Asked whether he had ever found any information about MacBridge, another Dubai company whose owner remains unknown, Muscat said that there was "zero" information.

Tonna had justified the money transfers, saying they were repayments for a loan from Schembri while he (Tonna) was going through a marital separation. Caruana Galizia, however, had alleged that the money was in fact a kickback to Schembri on the sale of Maltese citizenship to three Russian nationals.

Muscat, however, told the inquiry that, while the transfers raised red flags, there was insufficient evidence of a crime having been committed.

The inquiry also heard the testimony of superintendent Ray Aquilina, also from the ECU, who said that Caruana Galizia’s reporting on corruption had formed the basis of some police investigations.

Amongst these was the ongoing investigation into Opposition leader Adrian Delia, based on claims by Caruana Galizia that he had made money from a prostitution racket in the UK.

The public inquiry will continue on 12 February, with journalists Caroline Muscat and Monique Agius expected to take the witness stand.

The public inquiry will have to determine whether any wrongful action or omission by or within any State entity could have facilitated the assassination of Caruana Galizia or failed to prevent it, particularly whether the State knew or should have known of risks to the journalist’s life “at the time” of her murder.

It must also consider whether the State not only knew of, but “caused” risks to Caruana Galizia’s life.

Although its terms of reference allow for restrictions on the publication of the inquiry's report, it specifies that the board must provide the family with the opportunity to read the full report, including the redacted parts, without being granted copies of the text underlying any redactions.
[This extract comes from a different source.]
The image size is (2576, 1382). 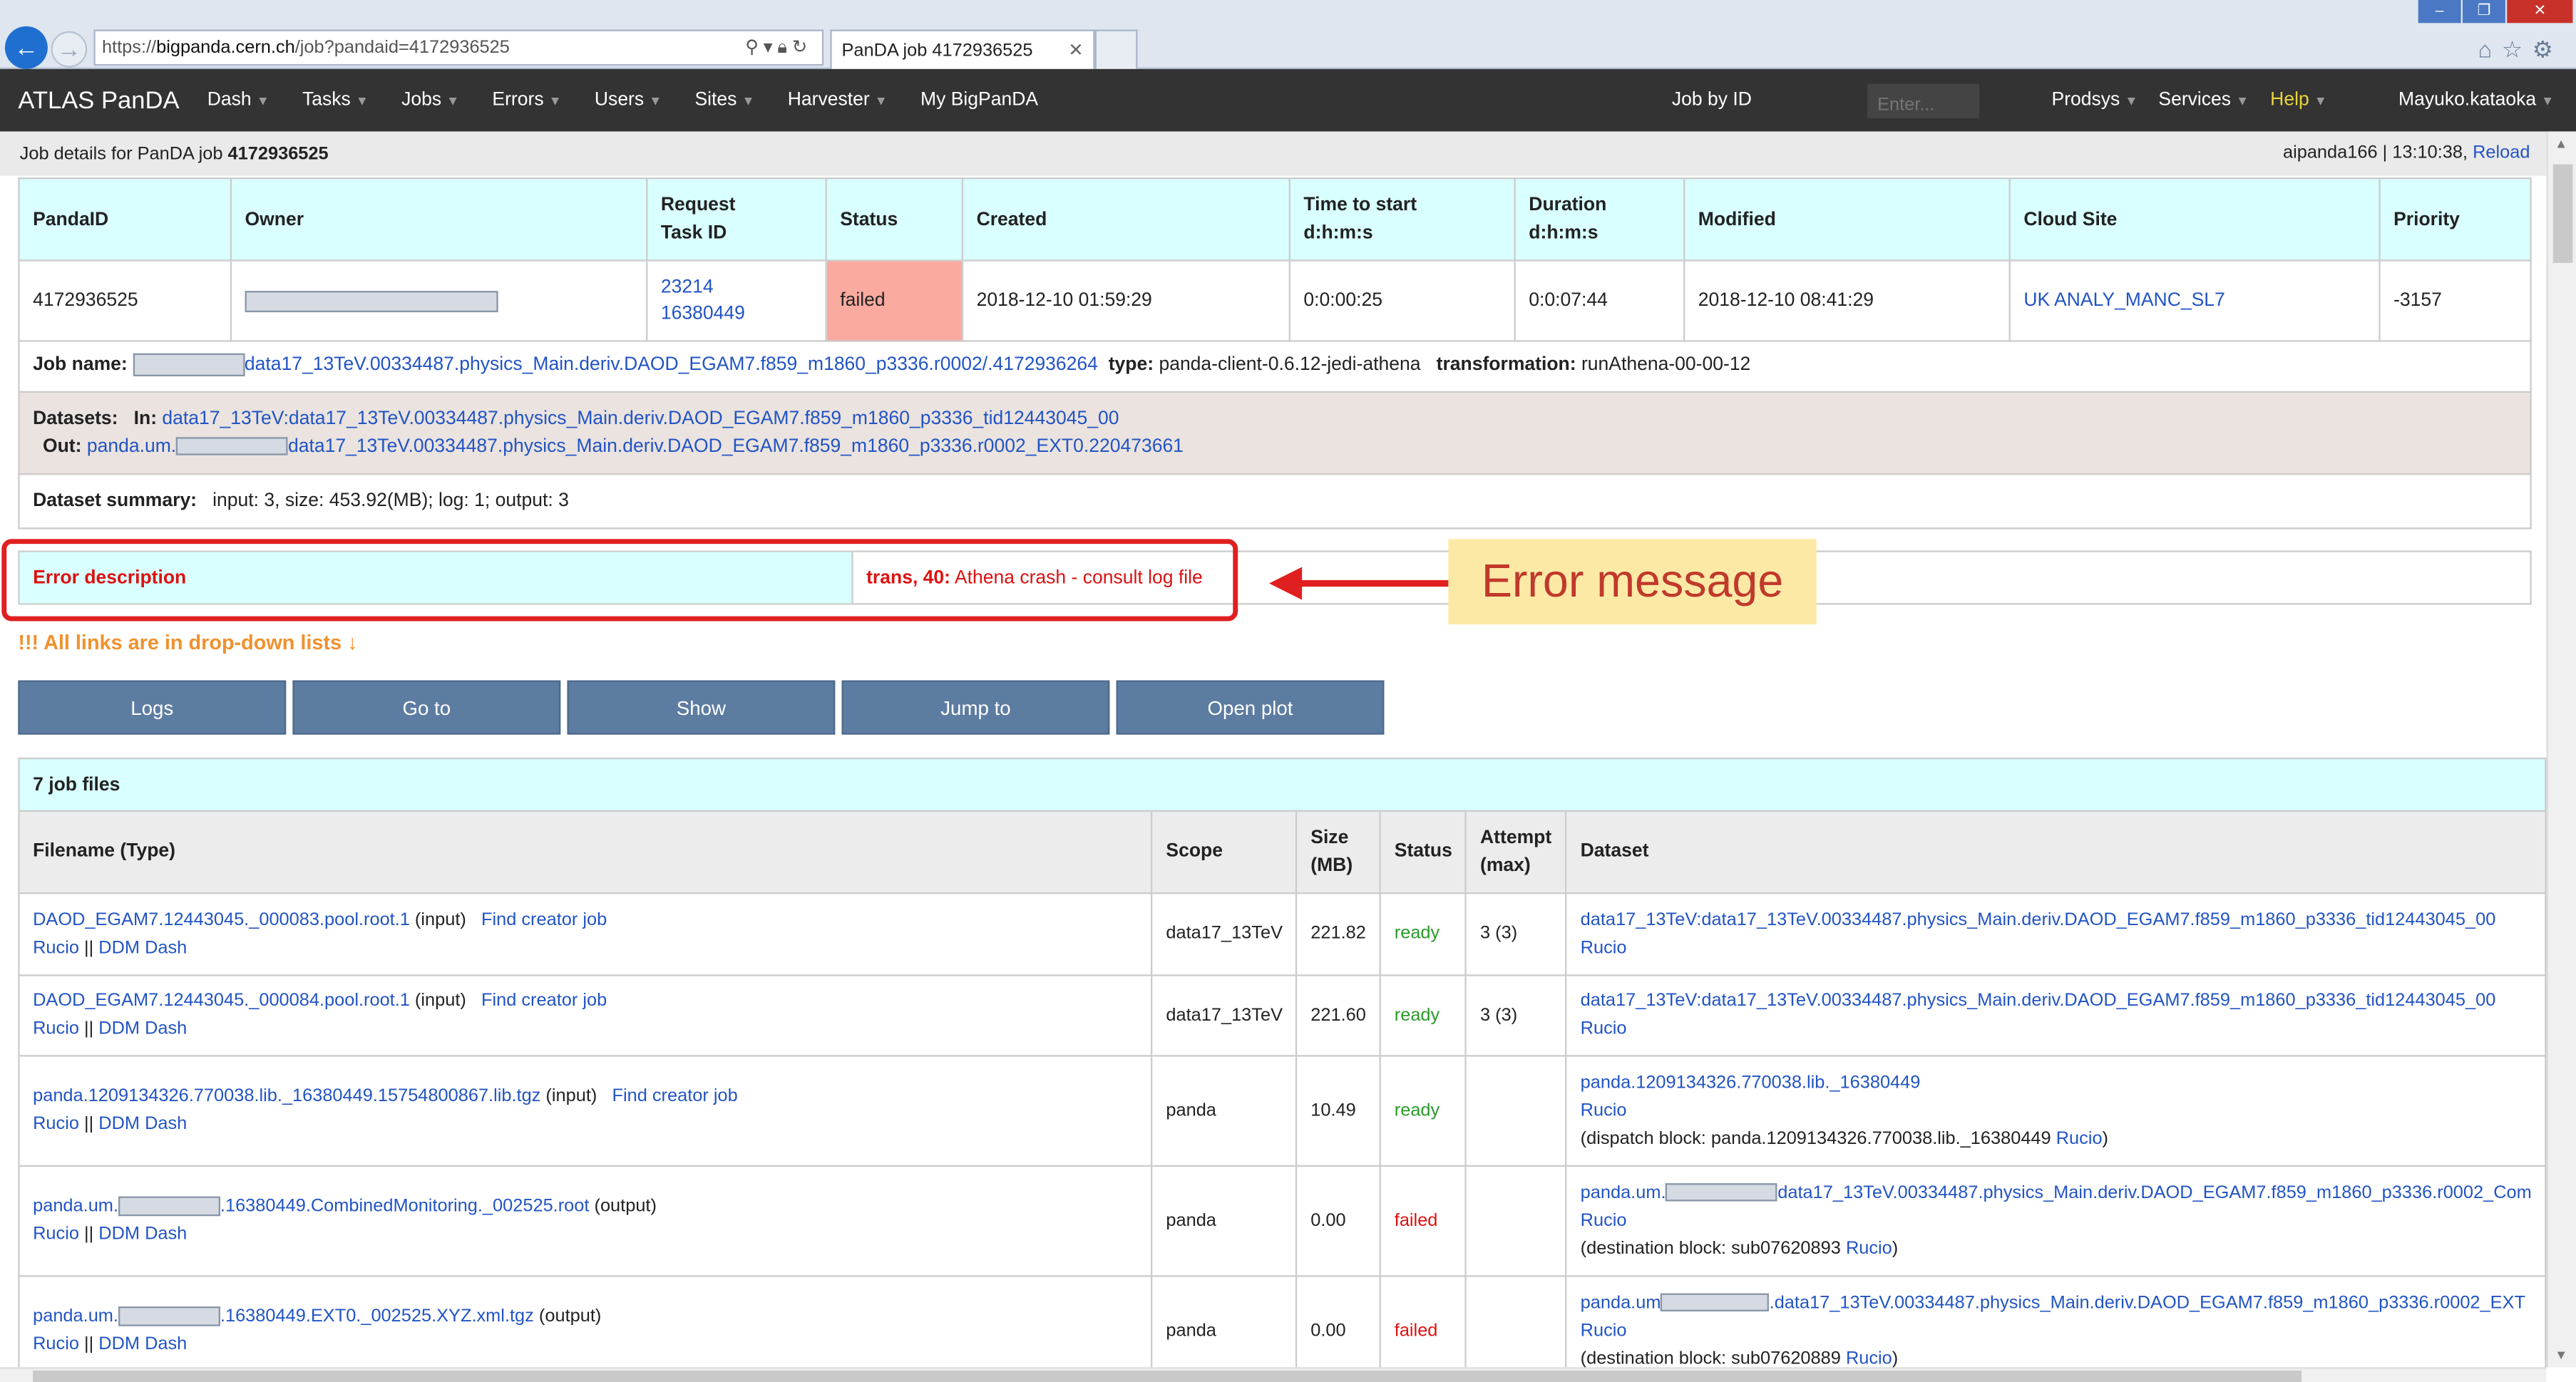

The family are also prohibited from divulging the redacted content.

The public inquiry's board is chaired by retired Judge Michael Mallia and also composed of former Chief Justice Joseph Said Pullicino and Judge Abigail Lofaro.

The inquiry board is bound to presenting the inquiry report, once it is completed, to the Prime Minister and Attorney General, to notify the public that the inquiry has been concluded and presented to the Prime Minister, and, most notably, to publish the report within eight working days from when it is delivered to the Prime Minister.

The Prime Minister has to table the report in Parliament within five days of receiving it.

The inquiry must be completed within nine months.